**PROVIDED RECORDS:**
══════
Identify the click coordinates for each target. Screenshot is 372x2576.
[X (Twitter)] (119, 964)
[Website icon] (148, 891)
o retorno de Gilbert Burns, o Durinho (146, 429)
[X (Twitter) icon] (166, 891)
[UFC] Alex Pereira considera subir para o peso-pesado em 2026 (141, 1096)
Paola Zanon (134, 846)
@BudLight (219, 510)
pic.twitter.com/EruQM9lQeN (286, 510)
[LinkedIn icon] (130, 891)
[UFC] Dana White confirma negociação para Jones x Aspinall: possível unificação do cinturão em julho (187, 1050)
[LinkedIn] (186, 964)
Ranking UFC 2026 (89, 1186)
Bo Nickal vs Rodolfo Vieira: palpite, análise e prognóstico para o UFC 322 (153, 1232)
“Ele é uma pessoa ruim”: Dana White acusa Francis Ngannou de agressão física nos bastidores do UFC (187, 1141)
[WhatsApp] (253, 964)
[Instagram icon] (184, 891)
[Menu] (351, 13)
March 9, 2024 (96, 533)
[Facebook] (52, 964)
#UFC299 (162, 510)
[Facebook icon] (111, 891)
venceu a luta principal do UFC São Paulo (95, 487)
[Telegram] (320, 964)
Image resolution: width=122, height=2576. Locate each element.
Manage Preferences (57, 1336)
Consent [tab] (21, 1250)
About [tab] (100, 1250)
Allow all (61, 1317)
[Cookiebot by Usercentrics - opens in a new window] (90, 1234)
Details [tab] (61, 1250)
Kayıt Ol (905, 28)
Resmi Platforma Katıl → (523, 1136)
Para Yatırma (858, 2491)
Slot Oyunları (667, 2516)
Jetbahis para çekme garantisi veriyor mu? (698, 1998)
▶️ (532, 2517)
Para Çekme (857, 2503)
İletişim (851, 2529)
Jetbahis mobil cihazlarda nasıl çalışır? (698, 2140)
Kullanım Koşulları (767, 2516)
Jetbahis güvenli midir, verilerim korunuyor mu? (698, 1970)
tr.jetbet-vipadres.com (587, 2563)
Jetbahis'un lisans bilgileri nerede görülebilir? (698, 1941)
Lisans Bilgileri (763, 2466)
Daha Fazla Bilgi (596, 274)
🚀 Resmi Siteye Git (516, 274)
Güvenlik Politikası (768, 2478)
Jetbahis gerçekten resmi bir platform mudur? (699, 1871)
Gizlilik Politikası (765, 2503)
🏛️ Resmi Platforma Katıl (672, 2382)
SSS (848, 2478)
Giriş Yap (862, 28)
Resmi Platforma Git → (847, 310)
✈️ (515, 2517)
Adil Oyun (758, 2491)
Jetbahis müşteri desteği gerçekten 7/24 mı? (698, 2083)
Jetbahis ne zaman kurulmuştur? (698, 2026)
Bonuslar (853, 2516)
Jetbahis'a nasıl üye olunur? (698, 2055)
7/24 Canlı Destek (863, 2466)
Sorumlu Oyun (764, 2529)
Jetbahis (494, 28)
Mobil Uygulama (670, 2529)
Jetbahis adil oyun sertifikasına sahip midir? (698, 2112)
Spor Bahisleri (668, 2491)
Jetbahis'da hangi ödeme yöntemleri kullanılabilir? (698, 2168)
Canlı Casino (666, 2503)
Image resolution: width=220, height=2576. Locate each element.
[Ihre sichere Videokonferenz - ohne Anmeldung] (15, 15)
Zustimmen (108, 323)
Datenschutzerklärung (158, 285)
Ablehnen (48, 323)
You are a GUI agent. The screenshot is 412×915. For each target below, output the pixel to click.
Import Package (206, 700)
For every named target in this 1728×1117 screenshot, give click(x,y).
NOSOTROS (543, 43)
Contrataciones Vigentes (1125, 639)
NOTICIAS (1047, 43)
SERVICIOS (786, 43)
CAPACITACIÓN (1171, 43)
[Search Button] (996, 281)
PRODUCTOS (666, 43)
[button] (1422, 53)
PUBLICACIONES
══════
**ABOUT THIS EXERCISE:**
Please give again the lines above between the line holding "Kayıt Ol (905, 28)" and the line holding "Adil Oyun (758, 2491)", inclusive, exactly as they are and with nothing added.

**TASK RESULT:**
Kayıt Ol (905, 28)
Resmi Platforma Katıl → (523, 1136)
Para Yatırma (858, 2491)
Slot Oyunları (667, 2516)
Jetbahis para çekme garantisi veriyor mu? (698, 1998)
▶️ (532, 2517)
Para Çekme (857, 2503)
İletişim (851, 2529)
Jetbahis mobil cihazlarda nasıl çalışır? (698, 2140)
Kullanım Koşulları (767, 2516)
Jetbahis güvenli midir, verilerim korunuyor mu? (698, 1970)
tr.jetbet-vipadres.com (587, 2563)
Jetbahis'un lisans bilgileri nerede görülebilir? (698, 1941)
Lisans Bilgileri (763, 2466)
Daha Fazla Bilgi (596, 274)
🚀 Resmi Siteye Git (516, 274)
Güvenlik Politikası (768, 2478)
Jetbahis gerçekten resmi bir platform mudur? (699, 1871)
Gizlilik Politikası (765, 2503)
🏛️ Resmi Platforma Katıl (672, 2382)
SSS (848, 2478)
Giriş Yap (862, 28)
Resmi Platforma Git → (847, 310)
✈️ (515, 2517)
Adil Oyun (758, 2491)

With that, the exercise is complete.